Attachment #9398213 - Attachment description: Bug 1743983 pt1 - Audits and vendoring for minidump-analyzer r=gsvelto → WIP: Bug 1743983 pt1 - Audits and vendoring for minidump-analyzer r=gsvelto
Blocks: 1372830
Attachment #9398213 - Attachment description: WIP: Bug 1743983 pt1 - Audits and vendoring for minidump-analyzer r=gsvelto → Bug 1743983 pt1 - Audits and vendoring for minidump-analyzer r=gsvelto
Pushed by afranchuk@mozilla.com: https://hg.mozilla.org/integration/autoland/rev/b476928598ab pt1 - Audits and vendoring for minidump-analyzer r=glandium,supply-chain-reviewers,profiler-reviewers,aabh https://hg.mozilla.org/integration/autoland/rev/7c90923fce11 pt2 - Rewrite the minidump-analyzer in Rust r=gsvelto https://hg.mozilla.org/integration/autoland/rev/5da5022a4f08 pt3 - Remove the old minidump analyzer r=gsvelto https://hg.mozilla.org/integration/autoland/rev/ace3ac2e2e26 pt4 - Remove inapplicable tests r=gsvelto
Regressions: 1911680

It seems that mingw is missing some symbols. That's fairly inconvenient, but we can dynamically load them.
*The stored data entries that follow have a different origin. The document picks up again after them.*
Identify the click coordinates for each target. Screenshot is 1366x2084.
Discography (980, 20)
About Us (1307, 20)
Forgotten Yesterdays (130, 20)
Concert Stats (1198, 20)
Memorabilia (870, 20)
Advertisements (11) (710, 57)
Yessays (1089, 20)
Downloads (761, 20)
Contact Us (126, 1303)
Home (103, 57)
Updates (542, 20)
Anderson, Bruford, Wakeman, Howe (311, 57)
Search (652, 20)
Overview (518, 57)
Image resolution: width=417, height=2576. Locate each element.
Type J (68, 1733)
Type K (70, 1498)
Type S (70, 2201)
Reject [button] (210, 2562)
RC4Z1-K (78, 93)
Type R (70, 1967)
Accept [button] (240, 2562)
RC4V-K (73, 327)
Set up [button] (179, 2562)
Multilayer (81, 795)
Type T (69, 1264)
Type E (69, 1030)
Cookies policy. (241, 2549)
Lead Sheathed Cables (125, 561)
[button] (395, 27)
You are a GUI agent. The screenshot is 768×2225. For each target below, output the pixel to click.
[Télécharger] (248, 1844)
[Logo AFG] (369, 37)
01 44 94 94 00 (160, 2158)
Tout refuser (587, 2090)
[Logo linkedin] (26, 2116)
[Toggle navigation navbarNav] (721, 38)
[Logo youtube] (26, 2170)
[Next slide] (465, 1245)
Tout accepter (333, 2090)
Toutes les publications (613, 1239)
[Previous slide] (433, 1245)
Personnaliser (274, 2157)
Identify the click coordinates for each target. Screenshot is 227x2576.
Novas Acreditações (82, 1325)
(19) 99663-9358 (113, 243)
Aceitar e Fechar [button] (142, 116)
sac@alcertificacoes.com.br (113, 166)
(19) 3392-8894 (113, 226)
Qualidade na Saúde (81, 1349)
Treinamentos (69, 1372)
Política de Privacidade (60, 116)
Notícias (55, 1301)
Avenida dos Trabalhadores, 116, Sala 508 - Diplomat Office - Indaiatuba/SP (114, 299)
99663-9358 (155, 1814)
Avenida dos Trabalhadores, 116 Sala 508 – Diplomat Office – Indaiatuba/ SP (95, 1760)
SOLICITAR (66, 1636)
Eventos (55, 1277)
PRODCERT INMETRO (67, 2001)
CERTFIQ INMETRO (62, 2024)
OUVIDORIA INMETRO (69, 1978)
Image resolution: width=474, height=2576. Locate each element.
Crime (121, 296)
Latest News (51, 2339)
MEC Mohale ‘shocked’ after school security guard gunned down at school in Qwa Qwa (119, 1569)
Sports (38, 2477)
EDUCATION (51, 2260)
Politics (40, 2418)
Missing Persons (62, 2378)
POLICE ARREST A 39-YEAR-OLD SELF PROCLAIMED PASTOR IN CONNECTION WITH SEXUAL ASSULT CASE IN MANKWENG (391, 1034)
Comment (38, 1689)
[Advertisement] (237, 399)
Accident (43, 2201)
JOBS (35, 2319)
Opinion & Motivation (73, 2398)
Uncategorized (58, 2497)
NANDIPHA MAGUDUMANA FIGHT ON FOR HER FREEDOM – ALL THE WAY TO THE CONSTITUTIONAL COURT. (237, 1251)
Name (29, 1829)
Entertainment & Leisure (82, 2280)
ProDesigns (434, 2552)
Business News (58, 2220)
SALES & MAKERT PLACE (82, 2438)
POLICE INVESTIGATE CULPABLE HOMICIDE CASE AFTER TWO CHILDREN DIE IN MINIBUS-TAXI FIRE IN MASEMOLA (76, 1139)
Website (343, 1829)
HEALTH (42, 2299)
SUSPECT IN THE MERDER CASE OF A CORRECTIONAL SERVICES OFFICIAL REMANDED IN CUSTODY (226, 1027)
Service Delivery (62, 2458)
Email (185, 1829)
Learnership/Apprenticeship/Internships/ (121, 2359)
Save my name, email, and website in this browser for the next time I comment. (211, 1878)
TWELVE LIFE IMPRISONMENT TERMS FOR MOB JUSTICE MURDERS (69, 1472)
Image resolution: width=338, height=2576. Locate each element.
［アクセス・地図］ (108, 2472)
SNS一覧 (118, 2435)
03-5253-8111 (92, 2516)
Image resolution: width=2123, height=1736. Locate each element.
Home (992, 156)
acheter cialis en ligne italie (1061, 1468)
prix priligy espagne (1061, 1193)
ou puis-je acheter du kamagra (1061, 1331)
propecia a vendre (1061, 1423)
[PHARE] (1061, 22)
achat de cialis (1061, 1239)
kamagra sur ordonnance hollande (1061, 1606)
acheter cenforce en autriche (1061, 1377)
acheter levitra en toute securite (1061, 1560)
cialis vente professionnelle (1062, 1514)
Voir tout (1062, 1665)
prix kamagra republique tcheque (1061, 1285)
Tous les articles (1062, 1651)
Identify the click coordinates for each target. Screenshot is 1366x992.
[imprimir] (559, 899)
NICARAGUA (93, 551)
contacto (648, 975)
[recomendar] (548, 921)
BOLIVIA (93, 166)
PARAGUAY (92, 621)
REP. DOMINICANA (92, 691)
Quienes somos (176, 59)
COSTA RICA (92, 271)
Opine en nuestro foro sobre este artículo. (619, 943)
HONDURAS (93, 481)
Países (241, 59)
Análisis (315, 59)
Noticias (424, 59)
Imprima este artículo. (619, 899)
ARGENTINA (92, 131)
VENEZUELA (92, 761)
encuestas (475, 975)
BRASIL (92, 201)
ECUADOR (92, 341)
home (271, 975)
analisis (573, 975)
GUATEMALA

Flags: needinfo?(afranchuk)

Ironically an earlier version of this code did dynamically load all symbols from wincrypt.dll wintrust.dll (as the old version does). It should not be too difficult to resurrect and update that, though moving to windows-sys originally offered a nice advantage in not needing to mess around with dynamically loading the functions.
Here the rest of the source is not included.